Given a sorted array of integers, find the starting and ending position of a given target value.
Your algorithm's runtime complexity must be in the order of O(log n).
If the target is not found in the array, return [-1, -1].
For example,
Given [5, 7, 7, 8, 8, 10] and target value 8,
return [3, 4].
题目大意:给定一个排序的数组和一个目标数,寻找该目标数在数组中出现的首尾位置。如题中例子,8在数组中是第3、4个。

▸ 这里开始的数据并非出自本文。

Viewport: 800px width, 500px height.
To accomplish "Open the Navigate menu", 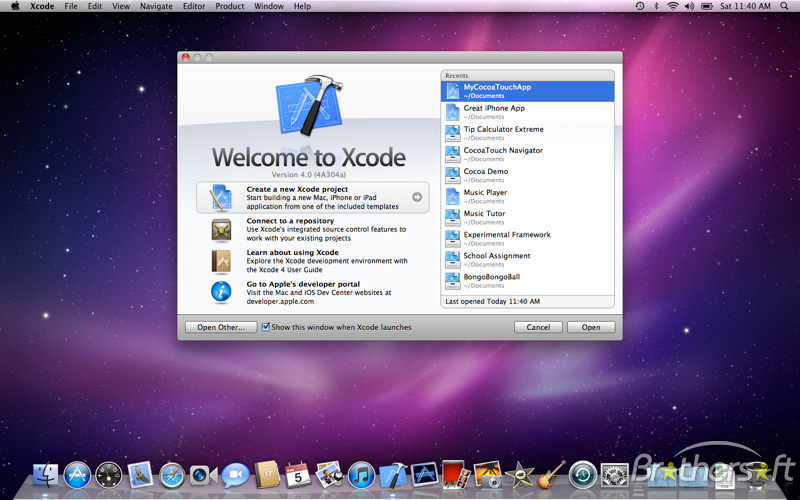I will pos(156,6).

思路:排序数组->二分查找。如果nums[mid] > target 那么end需要变为mid-1;如果nums[mid] < target,那么begin需要变为mid+1;如果nums[mid]==target,那么首尾值肯定是在左右两边,注意边界处理。
class Solution {
public:
vector<int> searchRange(vector<int>& nums, int target) {
int begin = 0;
int end = nums.size()-1;
vector<int> result;
while(nums[begin] <= nums[end]){
int mid = (begin+end)/2;
if(nums[mid] == target){
begin = mid ;
while(nums[begin] == target && begin>=0){
--begin;
}
result.push_back(begin+1);
end = mid;
while(nums[end] == target && end <= nums.size()-1){
++end;
}
result.push_back(end-1);
return result;
}
else if(nums[mid] < target){
begin = mid + 1;
}
else if(nums[mid] > target){
end = mid -1;
}
}
result.push_back(-1);
result.push_back(-1);
return result;
}
};leetcode编译通过。